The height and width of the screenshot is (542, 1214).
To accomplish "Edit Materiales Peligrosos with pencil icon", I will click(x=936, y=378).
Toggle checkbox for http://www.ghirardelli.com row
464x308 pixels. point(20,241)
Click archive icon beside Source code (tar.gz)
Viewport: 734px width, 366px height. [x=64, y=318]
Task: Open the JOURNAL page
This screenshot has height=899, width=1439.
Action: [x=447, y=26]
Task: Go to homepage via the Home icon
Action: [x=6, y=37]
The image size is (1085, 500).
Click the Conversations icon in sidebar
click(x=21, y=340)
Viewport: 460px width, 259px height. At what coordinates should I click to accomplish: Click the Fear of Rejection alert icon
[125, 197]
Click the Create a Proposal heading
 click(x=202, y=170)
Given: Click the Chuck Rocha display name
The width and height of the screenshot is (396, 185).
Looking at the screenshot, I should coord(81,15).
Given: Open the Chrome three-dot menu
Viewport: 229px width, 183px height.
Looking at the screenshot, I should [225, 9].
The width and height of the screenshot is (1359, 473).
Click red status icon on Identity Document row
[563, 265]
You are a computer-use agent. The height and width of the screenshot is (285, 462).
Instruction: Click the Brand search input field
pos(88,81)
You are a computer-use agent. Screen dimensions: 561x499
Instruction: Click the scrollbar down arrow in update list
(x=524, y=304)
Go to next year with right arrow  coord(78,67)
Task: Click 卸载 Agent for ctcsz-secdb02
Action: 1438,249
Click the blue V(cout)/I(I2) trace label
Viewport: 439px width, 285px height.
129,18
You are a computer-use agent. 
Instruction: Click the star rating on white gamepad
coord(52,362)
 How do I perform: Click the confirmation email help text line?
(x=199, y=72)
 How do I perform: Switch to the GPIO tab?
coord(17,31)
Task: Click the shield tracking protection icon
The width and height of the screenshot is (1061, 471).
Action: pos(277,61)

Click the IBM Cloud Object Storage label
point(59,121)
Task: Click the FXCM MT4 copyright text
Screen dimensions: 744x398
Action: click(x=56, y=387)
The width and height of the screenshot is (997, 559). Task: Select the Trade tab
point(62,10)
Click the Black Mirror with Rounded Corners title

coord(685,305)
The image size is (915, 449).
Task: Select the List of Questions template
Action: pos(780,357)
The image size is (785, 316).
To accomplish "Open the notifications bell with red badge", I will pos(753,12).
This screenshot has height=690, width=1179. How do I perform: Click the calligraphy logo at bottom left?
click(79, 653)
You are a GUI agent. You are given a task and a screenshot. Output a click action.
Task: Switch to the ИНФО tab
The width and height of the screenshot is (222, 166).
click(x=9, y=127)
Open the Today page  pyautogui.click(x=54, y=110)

▸ What you need to do
Reproduce every entry exactly, with nothing added or dropped.

▸ Problem solution
The height and width of the screenshot is (542, 1214).
To accomplish "Edit Materiales Peligrosos with pencil icon", I will click(x=936, y=378).
Toggle checkbox for http://www.ghirardelli.com row
464x308 pixels. point(20,241)
Click archive icon beside Source code (tar.gz)
Viewport: 734px width, 366px height. [x=64, y=318]
Task: Open the JOURNAL page
This screenshot has height=899, width=1439.
Action: [x=447, y=26]
Task: Go to homepage via the Home icon
Action: [x=6, y=37]
The image size is (1085, 500).
Click the Conversations icon in sidebar
click(x=21, y=340)
Viewport: 460px width, 259px height. At what coordinates should I click to accomplish: Click the Fear of Rejection alert icon
[125, 197]
Click the Create a Proposal heading
 click(x=202, y=170)
Given: Click the Chuck Rocha display name
The width and height of the screenshot is (396, 185).
Looking at the screenshot, I should coord(81,15).
Given: Open the Chrome three-dot menu
Viewport: 229px width, 183px height.
Looking at the screenshot, I should [225, 9].
The width and height of the screenshot is (1359, 473).
Click red status icon on Identity Document row
[563, 265]
You are a computer-use agent. The height and width of the screenshot is (285, 462).
Instruction: Click the Brand search input field
pos(88,81)
You are a computer-use agent. Screen dimensions: 561x499
Instruction: Click the scrollbar down arrow in update list
(x=524, y=304)
Go to next year with right arrow  coord(78,67)
Task: Click 卸载 Agent for ctcsz-secdb02
Action: 1438,249
Click the blue V(cout)/I(I2) trace label
Viewport: 439px width, 285px height.
129,18
You are a computer-use agent. 
Instruction: Click the star rating on white gamepad
coord(52,362)
 How do I perform: Click the confirmation email help text line?
(x=199, y=72)
 How do I perform: Switch to the GPIO tab?
coord(17,31)
Task: Click the shield tracking protection icon
The width and height of the screenshot is (1061, 471).
Action: pos(277,61)

Click the IBM Cloud Object Storage label
point(59,121)
Task: Click the FXCM MT4 copyright text
Screen dimensions: 744x398
Action: click(x=56, y=387)
The width and height of the screenshot is (997, 559). Task: Select the Trade tab
point(62,10)
Click the Black Mirror with Rounded Corners title

coord(685,305)
The image size is (915, 449).
Task: Select the List of Questions template
Action: pos(780,357)
The image size is (785, 316).
To accomplish "Open the notifications bell with red badge", I will pos(753,12).
This screenshot has height=690, width=1179. How do I perform: Click the calligraphy logo at bottom left?
click(79, 653)
You are a GUI agent. You are given a task and a screenshot. Output a click action.
Task: Switch to the ИНФО tab
The width and height of the screenshot is (222, 166).
click(x=9, y=127)
Open the Today page  pyautogui.click(x=54, y=110)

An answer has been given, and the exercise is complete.